Segundo semestre começa positivo para os fundos de investimentos

Até 12 de agosto entraram R$ 21,6 bilhões líquidos, o maior volume em em um terceiro trimestre desde 2011

Por O Dia

O segundo semestre começou bem para a indústria de fundos de investimentos. O terceiro trimestre está apenas na metade mas a captação dá sinais de forte recuperação. Segundo a Associação Brasileira das Entidades dos Mercados Financeiro e de Capitais (Anbima) de 1º de julho e 12 de agosto a captação líquida atingiu R$ 21,56 bilhões — no mesmo período do ano passado, houve saída líquida de R$ 16,63 bilhões e no terceiro trimestre de 2012, entraram só R$ 7,73 bilhões.

O problema é que a recuperação pode não se sustentar, uma vez que as aplicações estão fortemente concentradas em fundos DI, que tem grande liquidez, em que o cotista pode entrar e sair com facilidade sem carência. Somente neste ano essas carteiras captaram R$ 35,83 bilhões.

“O Brasil ainda é o país da América Latina em que o setor de fundos mais cresce. A taxa de juro alta é o principal atrativo para os investidores. No entanto, o setor tem perdido espaço para produtos voltados para o varejo que são isentos de impostos”, diz o vice-presidente de investimentos da SulAmérica Investimentos, Marcelo Mello. “Hoje esse tipo de produto é matador. Falta isonomia”, diz, referindo-se a instrumentos como Letras de Crédito Agrícola (LCA) e imobiliário (LCI). “Não vejo investidor de LCA ou LCI migrando, a não ser que taxa de juro recue”, avalia.

De acordo com levantamento da SulAmérica Investimentos, atualmente os fundos de curto prazo, referenciado DI, renda fixa e multimercados respondem por 67% do patrimônio líquido da indústria de fundo.

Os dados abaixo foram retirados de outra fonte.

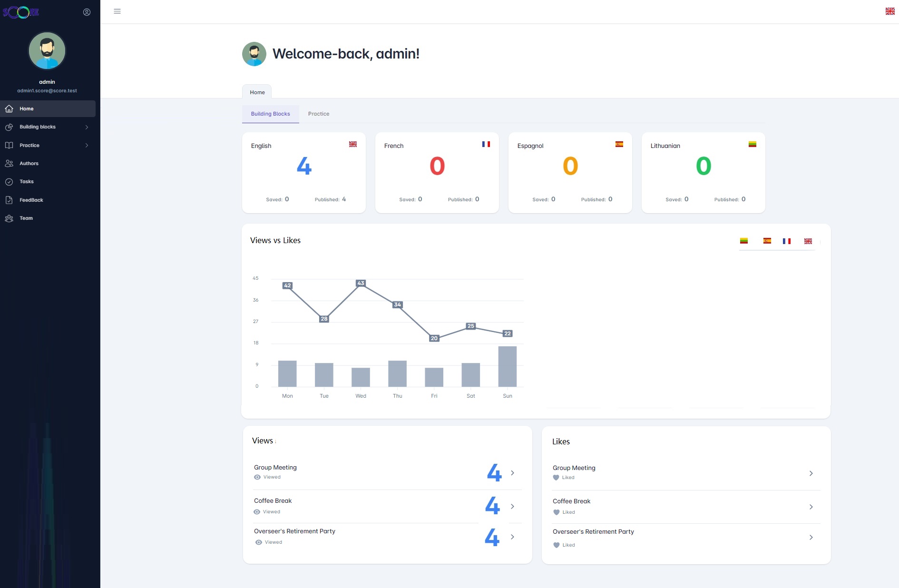Click the UK flag language selector top right
Image resolution: width=899 pixels, height=588 pixels.
click(x=889, y=11)
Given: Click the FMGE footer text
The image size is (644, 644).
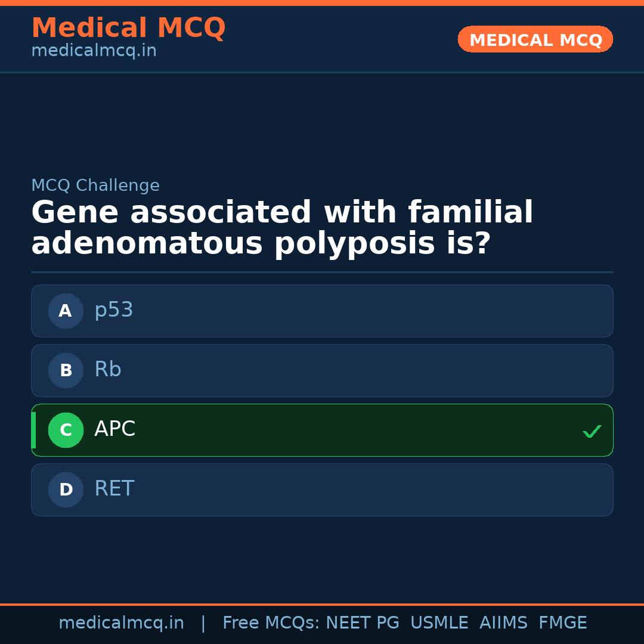Looking at the screenshot, I should 562,623.
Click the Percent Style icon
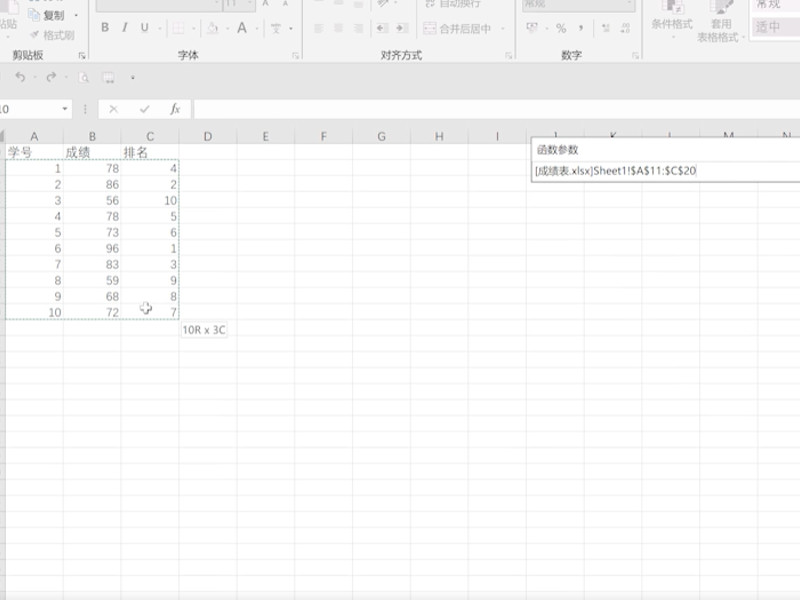 [559, 26]
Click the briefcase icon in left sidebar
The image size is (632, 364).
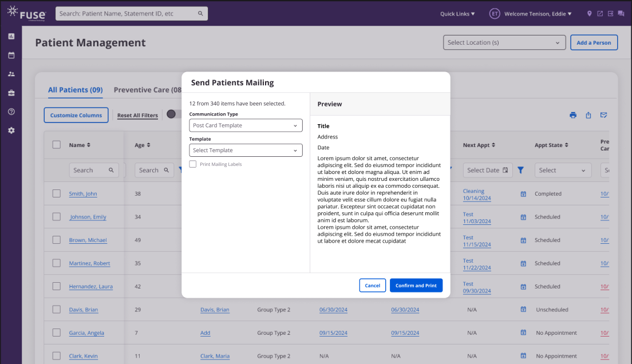click(11, 93)
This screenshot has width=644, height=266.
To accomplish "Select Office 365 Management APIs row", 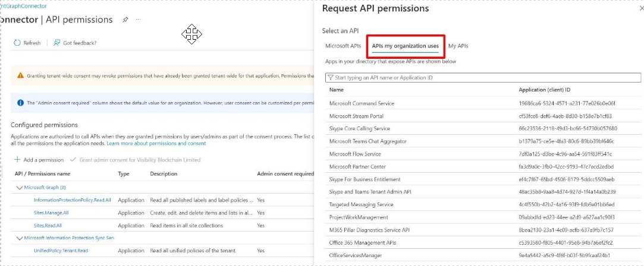I will click(363, 243).
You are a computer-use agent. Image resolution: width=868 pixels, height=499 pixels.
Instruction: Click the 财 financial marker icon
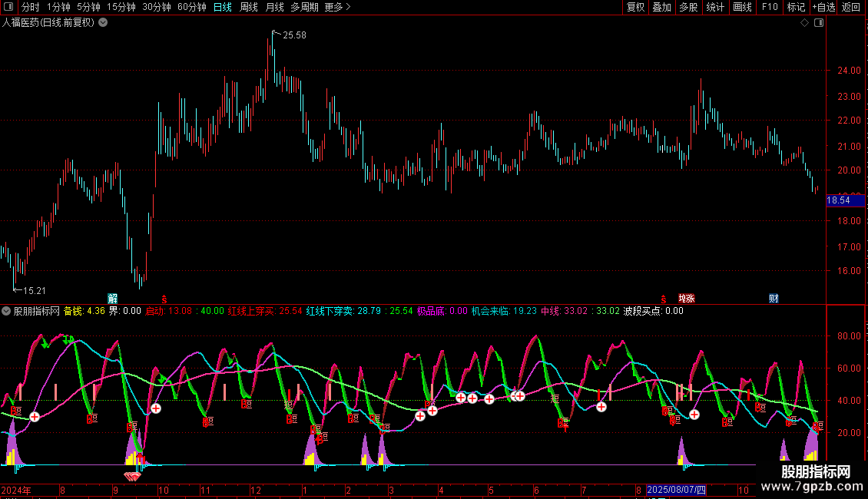pyautogui.click(x=774, y=298)
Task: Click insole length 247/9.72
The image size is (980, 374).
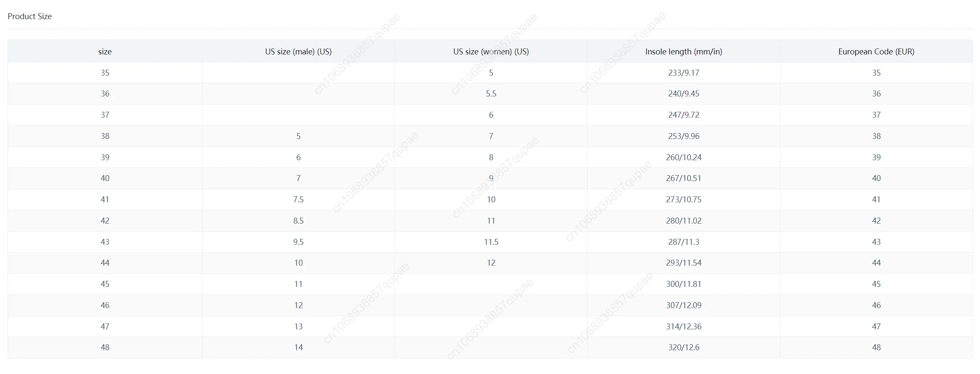Action: pos(683,115)
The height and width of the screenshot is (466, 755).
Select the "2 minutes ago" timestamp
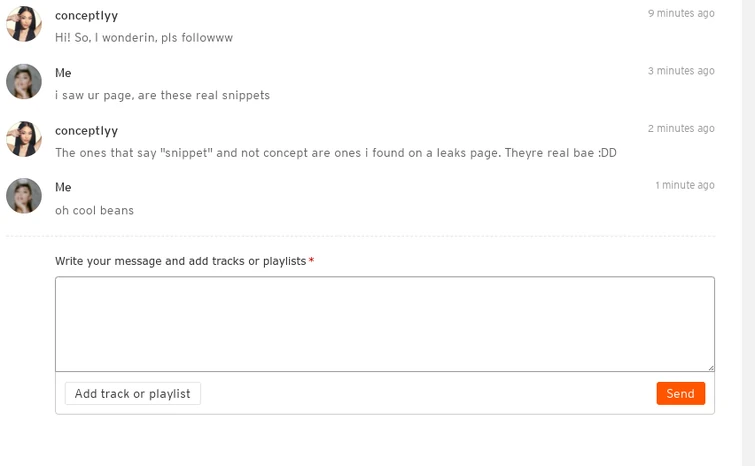click(680, 128)
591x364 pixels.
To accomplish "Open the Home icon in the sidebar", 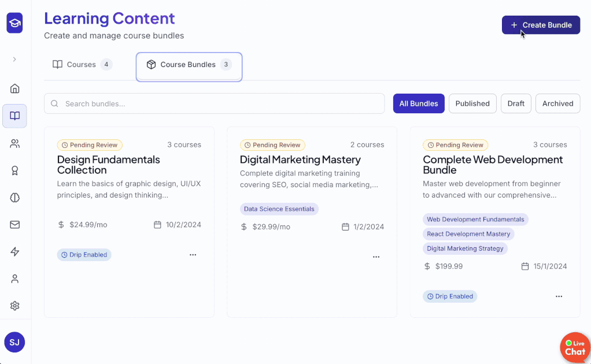I will [15, 88].
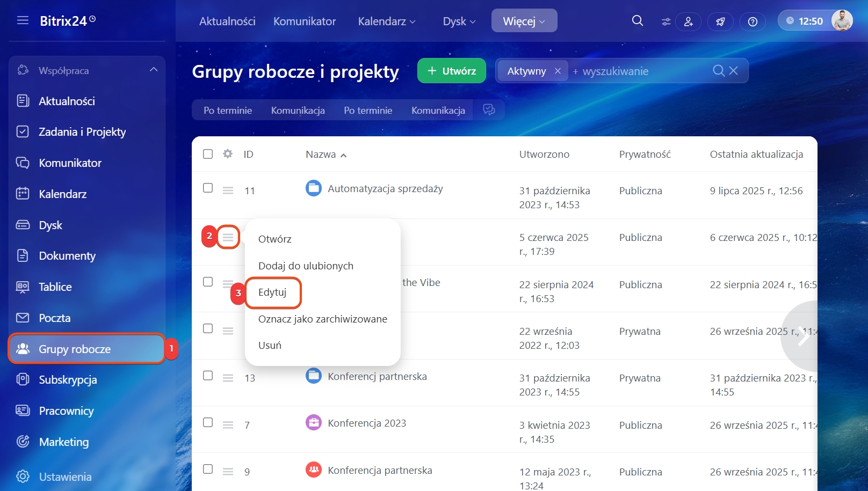Open the Kalendarz dropdown in top navigation
Screen dimensions: 868x491
pyautogui.click(x=387, y=21)
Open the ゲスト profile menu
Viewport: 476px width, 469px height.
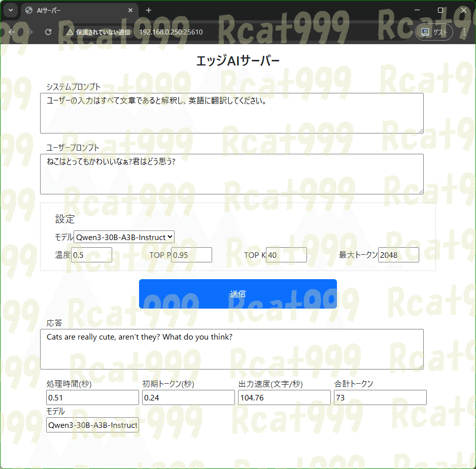tap(434, 31)
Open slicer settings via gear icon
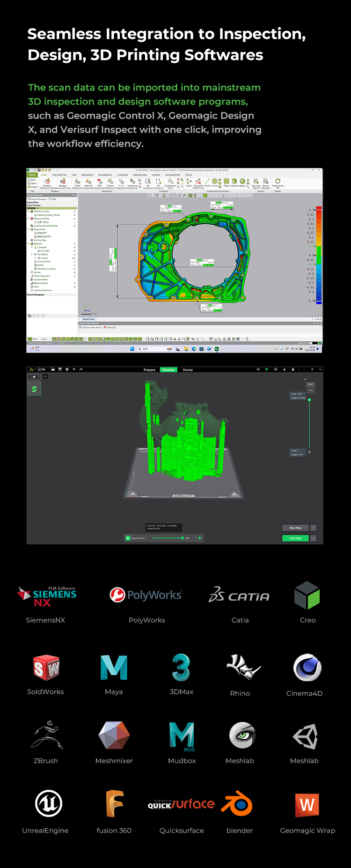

No entanto, a última captação líquida positiva nos fundos de renda fixa se deu em 2012. Desde então, renda fixa e multimercados vem apresentando captação líquida negativa. De fato, segundo os dados da Anbima, neste ano os fundos de renda fixa — os que mais sofrem com a concorrência desses títulos isentos de impostos — perde R$ 17,53 bilhões.

Mas Mello acredita que o setor deve voltar a crescer duas casa decimais a médio e longo prazos. A estimativa é baseada na expectativa de que a atividade econômica deve avançar mais vigorosamente neste período, a inflação vai estar mais próxima do centro da meta do que do teto e o juro básico deve voltar a cair. “Estamos otimistas com o longo prazo. No curto prazo há muito ruído. Estamos nos preparando para o momento de maior propensão ao risco, daqui a dois ou três anos”, afirma.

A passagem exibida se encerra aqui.